Architecture expands this problem from artefact to territory. Lynch shows that paths, edges, districts, nodes and landmarks distribute the capacity to orient, while Aureli insists that finite form can interrupt the continuous managerial space of urbanisation. Archigram’s nomadic systems displace architecture toward mobile services and temporary frameworks, revealing both the emancipatory and disciplinary potentials of flexibility. Spatial agency is thus neither contained within monumental objects nor dissolved into abstract flows. It is produced through thresholds, stoppages, routes and devices that regulate how bodies meet, move and separate. Benjamin and Friedlander reveal the archival form of the same operation. Historical fragments do not speak automatically; they acquire force through arrangement.
The dialectical image is a materialised relation between dispersed elements, a configuration that makes history suddenly intuitable without converting it into linear narrative. Wood’s analysis of Warburg adds a reflexive warning: archives also preserve authority through portraits, biographies and disciplinary myths. The archive delegates not only information but prestige. Its architecture decides which fragments remain active, which names become gravitational and which forms of memory appear self-evident. Smithson moves materialised agency into geological time. Spiral Jetty acts through submergence, crystallisation, drought and return. Its changing condition is not damage to an original object but the medium through which the work persists. This temporal model unsettles both conservation and authorship. Agency is shared among artist, basalt, salt, water, climate, film and institutional stewardship. The work demonstrates that a form can remain specific while allowing external processes to transform its appearance and accessibility. Stability becomes a relation carefully maintained across change. Language completes the circuit because material agency must be named, interpreted and legitimated. Blommaert’s Bourdieu shows that speech carries social structure through habitus and linguistic markets. The capacity to describe an object, classify a neighbourhood or authorise an interpretation is unevenly distributed. Form and discourse therefore reinforce one another: artefacts stabilise programmes, while institutions stabilise the vocabularies through which those programmes become visible. A critical infrastructure must expose both layers at once.

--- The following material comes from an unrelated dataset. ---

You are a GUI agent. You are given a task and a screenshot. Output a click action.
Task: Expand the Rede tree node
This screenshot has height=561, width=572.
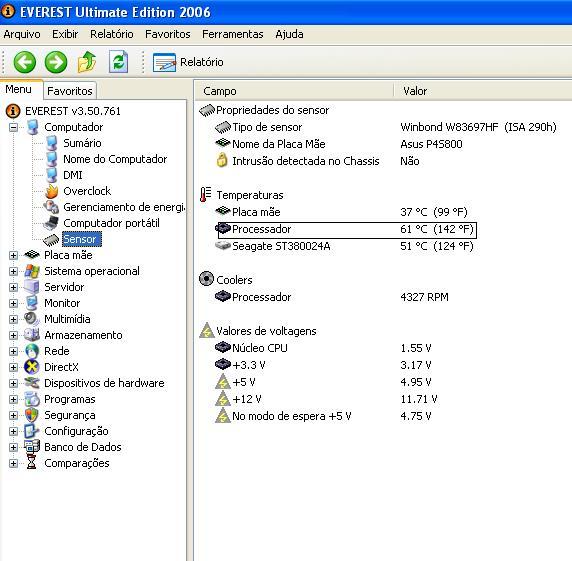coord(13,351)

Socioplastics can operationalise materialised agency by treating each node, operator, image, link and DOI record as an active component rather than a passive repository. Indexes should reveal what a concept directs, excludes and enables; diagrams should make delegated relations visible; distributed publication should preserve contextual differences instead of merely replicating content. The corpus becomes politically legible when its architecture shows how authority travels through names, formats and interfaces. What materialised agency adds to Socioplastics is a method for tracing how concepts become durable actions in the world, condensed in the operator MediaApparatus.
BIBLIOGRAPHY
Aureli, P. V. (2011) The Possibility of an Absolute Architecture. Cambridge, MA: MIT Press.
Benjamin, W. (1999) The Arcades Project. Translated by H. Eiland and K. McLaughlin. Cambridge, MA: Harvard University Press.
Blommaert, J. (2015) Pierre Bourdieu and Language in Society. Working Papers in Urban Language and Literacies, 153. Tilburg: Tilburg University.
Dia Art Foundation (2018) Robert Smithson: Spiral Jetty, 1970 [visitor guide]. New York: Dia Art Foundation.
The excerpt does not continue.